But I’ve done well too, in my own way.  There is a dumb yet succinct saying that goes “The only person who can make you angry is you.”  It took me a long time to realize that applies to how you feel good about yourself as well.  So here’s where I bring the reunion to me, and tell any fellow Trevians who happen to catch this blog post how I’ve been doing:

So that’s me since high school in a nutshell.  Nice to see you again.

In honor of the positive times I had at New Trier, I’ve done two things.  First, I’ve uploaded some photos of me during that time with friends to facebook, and I’ve tried to tag them where possible.  (They should be viewable even if you don’t have a facebook account.)  Secondly, and of substantially more interest to my typical nerdly blog readers, I’ve made available a transcription of the New Trier High School Fight Song played at every home game — as rendered by Music Construction Set running on a Tandy 1000 in loving 3-voice dampened square waves.  Seriously.

Hey, I’ve still got my hair.  That’s gotta count for something.

Jim, seperated by 20 years

Jim and Jim^2, separated by 20 years

Whoa — is it me, or did it just get fatter in here?

(*) Names available upon request

15 Responses to “Hello Again Everybody”

  1. Naturally, I completely disagree here, buddy, except where you kept you hair – you definitely did. Living inside your head and coming up with conclusions is the way that one becomes an introvert, hiding in a basement and never living. Doing things is doing things. Talking about them and deciding how they would go is not.

    • Trixter said

      So you’re saying that it is better to subject myself to something with a high probability of failure/discomfort than play it safe?

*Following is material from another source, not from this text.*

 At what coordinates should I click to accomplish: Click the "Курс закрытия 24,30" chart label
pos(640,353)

I went to my 5th reunion and it was just as I described; a friend went to the 10th reunion and told me it was like the 5th.

  2. Matt Hite said

    Not that you’re taking a vote, but I’m with Jason! Don’t let this one pass you by — you are obviously curious…

    • Trixter said

      Did I mention the reunion costs $105 to attend? And that the pre-signup list is private? 100 bucks for an open bar I’ll never use, with no guarantee of who might be there (other than my friends who have guaranteed they will NOT be there), are not compelling reasons to satisfy my curiosity :-)

  3. Joe said

    High School reunions are there for people who need them. The jock/cheerleader group is about what I’d expect to see there. I don’t know about you but I did not enjoy my time in High school. Why would I (you) want to go back? Sure, there were some good times here and there but for the most part I was looking forward to college and trying to dodge all of the trouble/bullcrap that there was way too much of in those 4 long years. People are good at remembering the good times but also good at forgetting the bad.

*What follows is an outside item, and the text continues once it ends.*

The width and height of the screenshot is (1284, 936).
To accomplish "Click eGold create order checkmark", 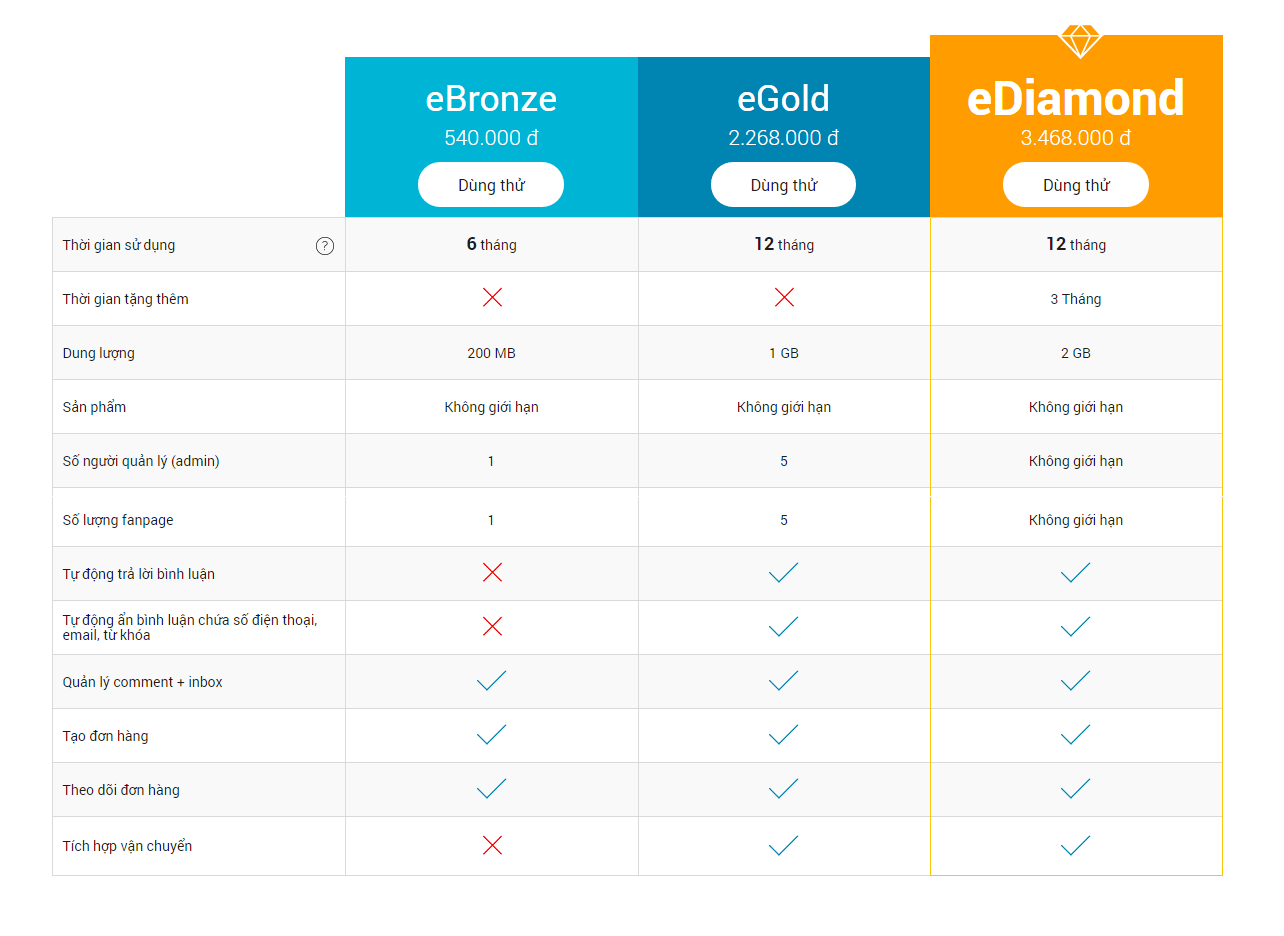I will 784,735.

    Now if only I could get my old group together from College…

  4. When I went to my high school reunion I:

    * Met up with a girl who I’d completely forgotten about but who was, as I remembered, a real fun influence on me and my personality. I met her husband and found out about her life.

    * Chatted with a classmate I’d never interacted with, but who has since moved to Singapore with her husband and we talked about living in that country and the weirdness of having a staff (which she does, the house is huge)

    * Traded info with a couple people I’d not been able to find any other way (really).

    * Ate some great food and enjoyed seeing how people were doing.

  5. it’s been two decades. give people credit for the ability to change over time. while there will be echoes of long-buried rivalries, the dynamics will be different.

    I was trying to be accepted by everyone I personally knew, usually failing at the same time.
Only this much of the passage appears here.